-- Your task --
Put the lines into a Markdown table with the columns Row and Line, starting with the line that contains "500x418 pixels. Task: Click" and going on through the end of the lines, with both ends included and blank lines left out. Leave the pictures out of the answer.

-- Material to process --
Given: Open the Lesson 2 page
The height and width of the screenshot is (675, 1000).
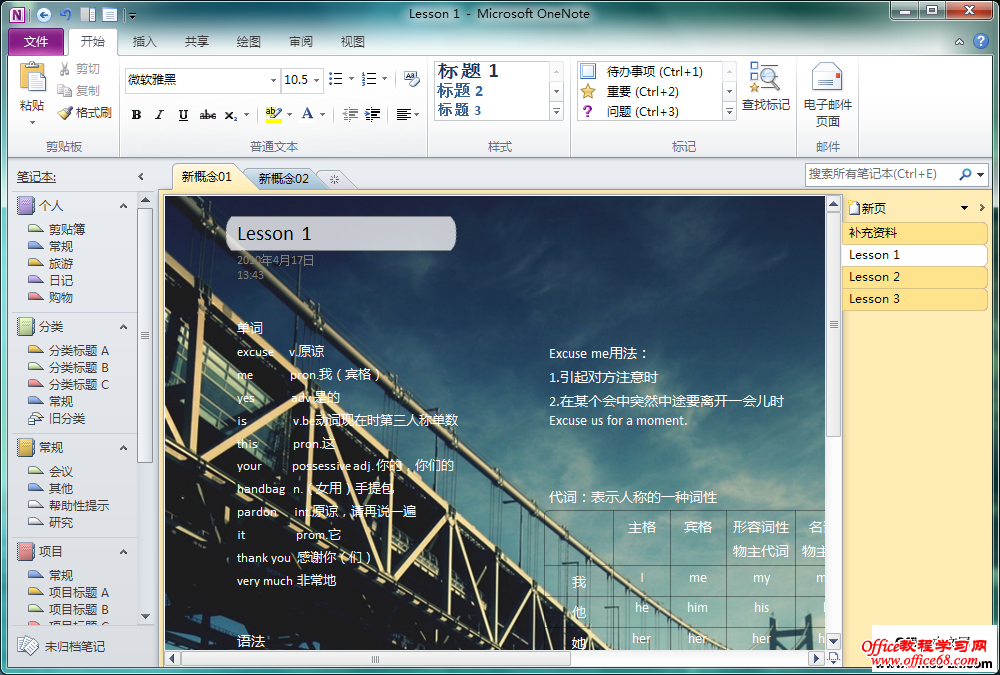Looking at the screenshot, I should coord(874,277).
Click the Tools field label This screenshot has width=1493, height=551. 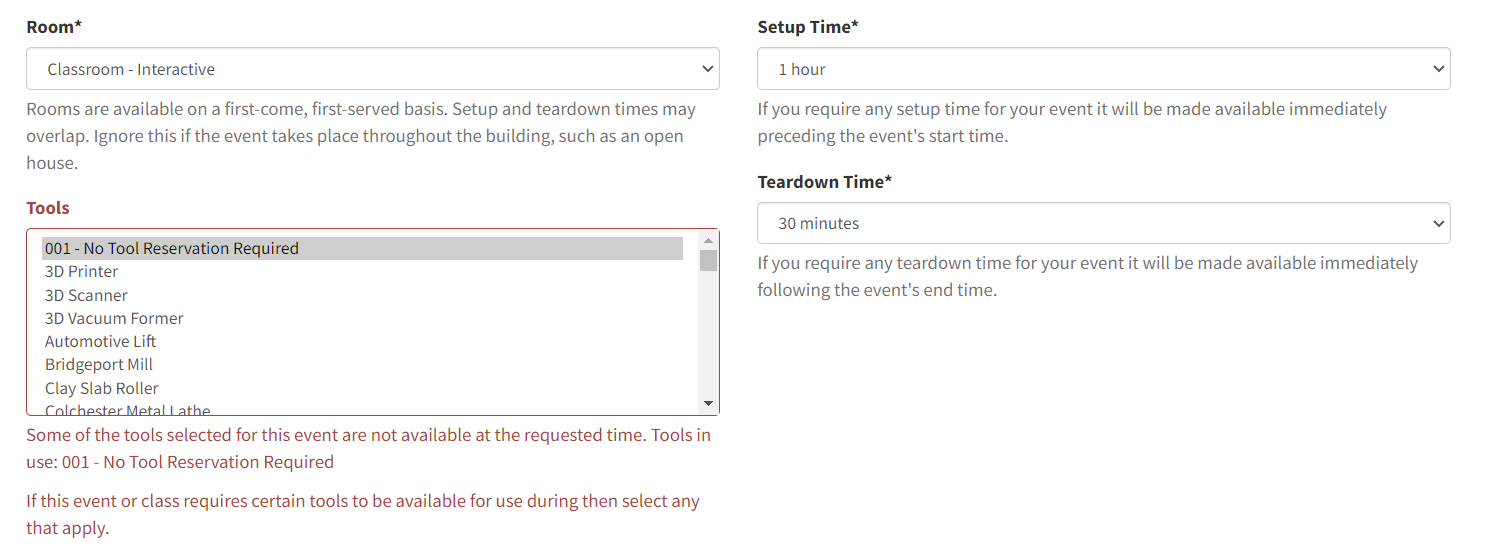click(x=48, y=208)
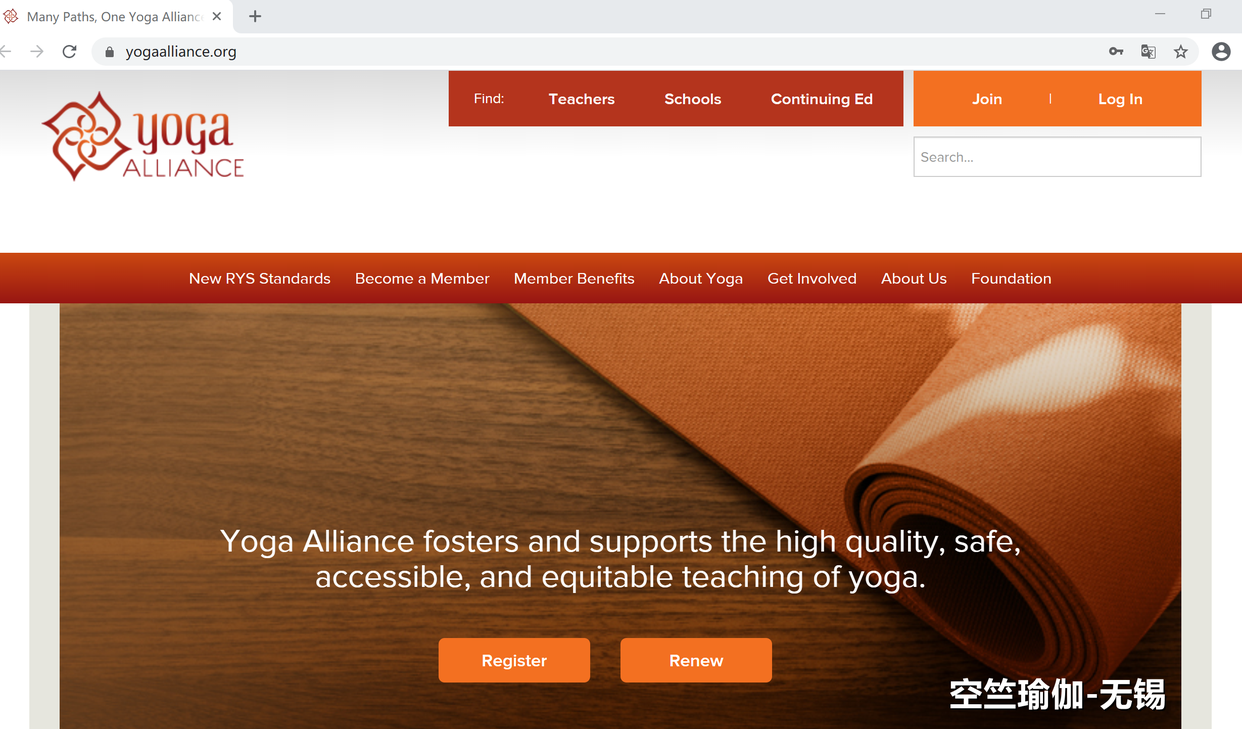Click the Log In link

tap(1120, 99)
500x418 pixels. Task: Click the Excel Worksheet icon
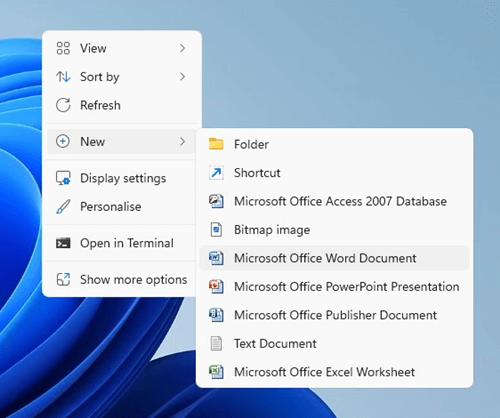216,372
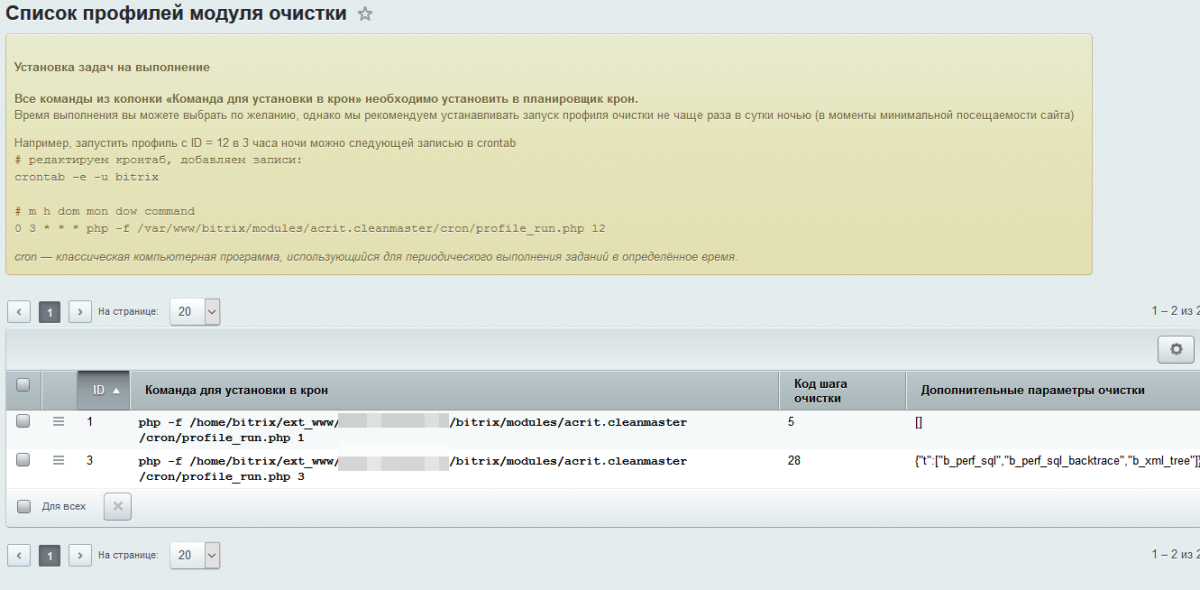Viewport: 1200px width, 590px height.
Task: Open the row menu for profile ID 1
Action: [58, 422]

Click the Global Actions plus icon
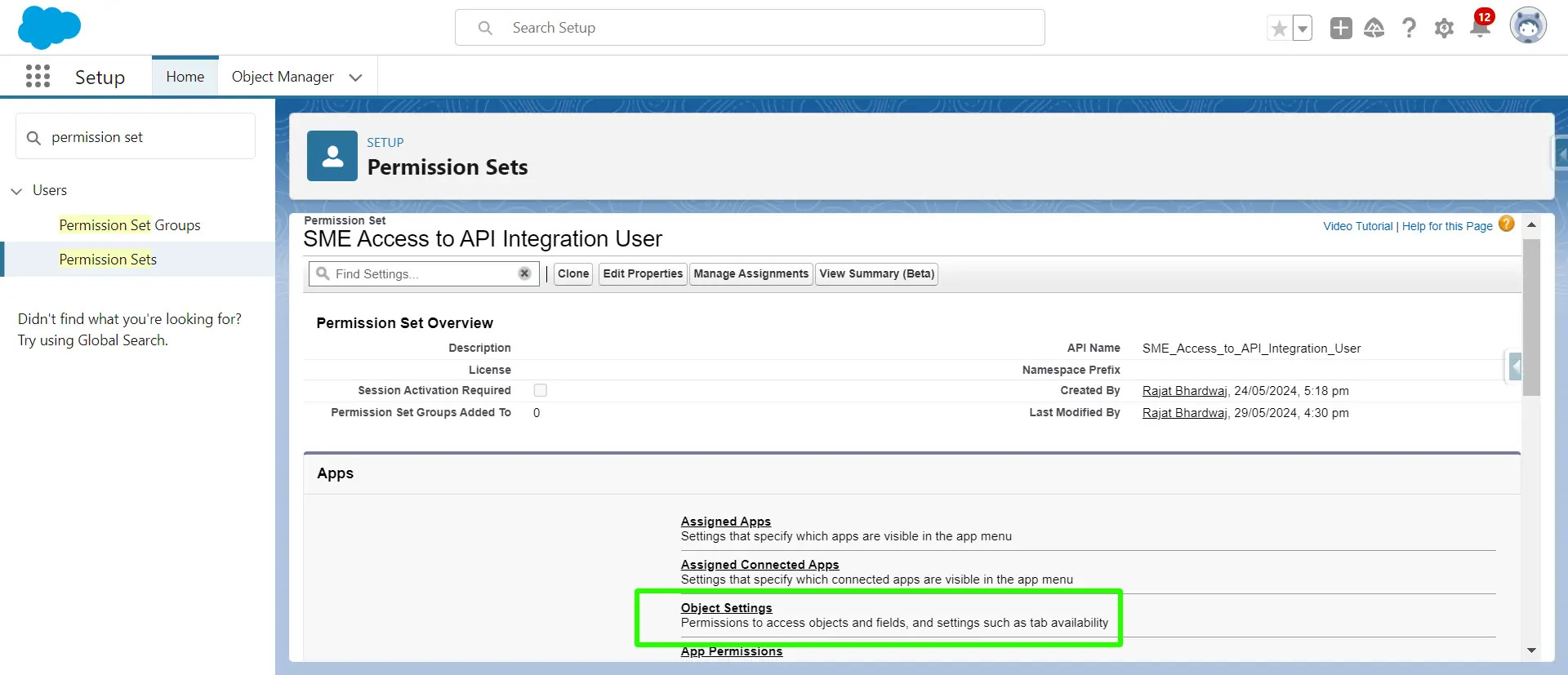pos(1341,29)
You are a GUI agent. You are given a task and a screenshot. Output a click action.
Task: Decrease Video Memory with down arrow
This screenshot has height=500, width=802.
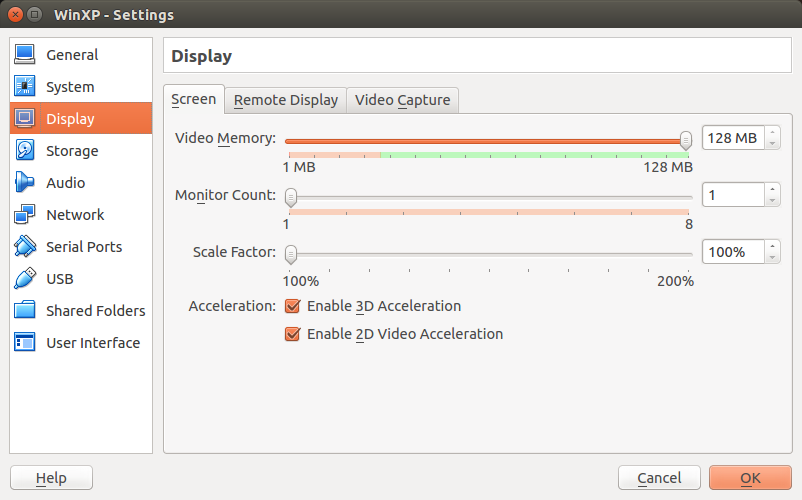[x=772, y=144]
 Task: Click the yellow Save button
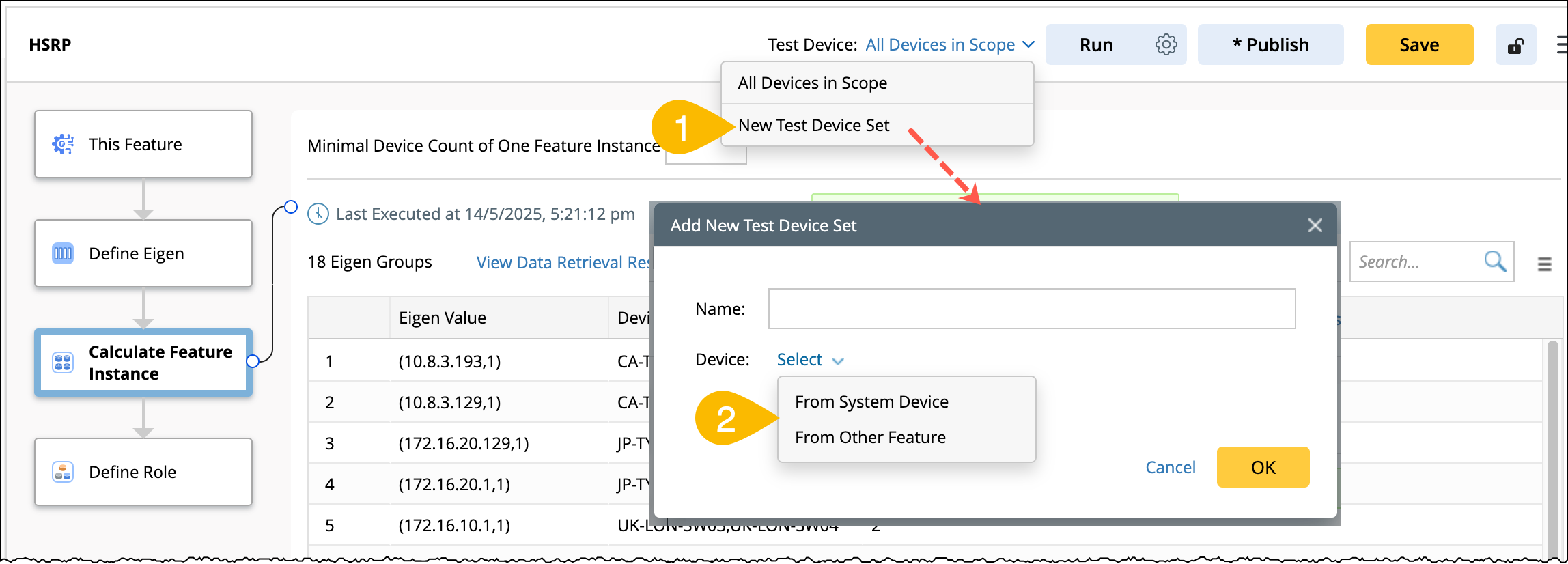coord(1418,45)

-- The result --
| Row | Line |
|---|---|
| 1 | 500x418 pixels. Task: Click the Excel Worksheet icon |
| 2 | 216,372 |
| 3 | Viewport: 1200px width, 590px height. |
| 4 | Task: Open the row menu for profile ID 1 |
| 5 | Action: [58, 422] |
| 6 | Click the Global Actions plus icon |
| 7 | pos(1341,29) |
| 8 | You are a GUI agent. You are given a task and a screenshot. Output a click action. |
| 9 | Task: Decrease Video Memory with down arrow |
| 10 | This screenshot has height=500, width=802. |
| 11 | [x=772, y=144] |
| 12 |  Task: Click the yellow Save button |
| 13 | coord(1418,45) |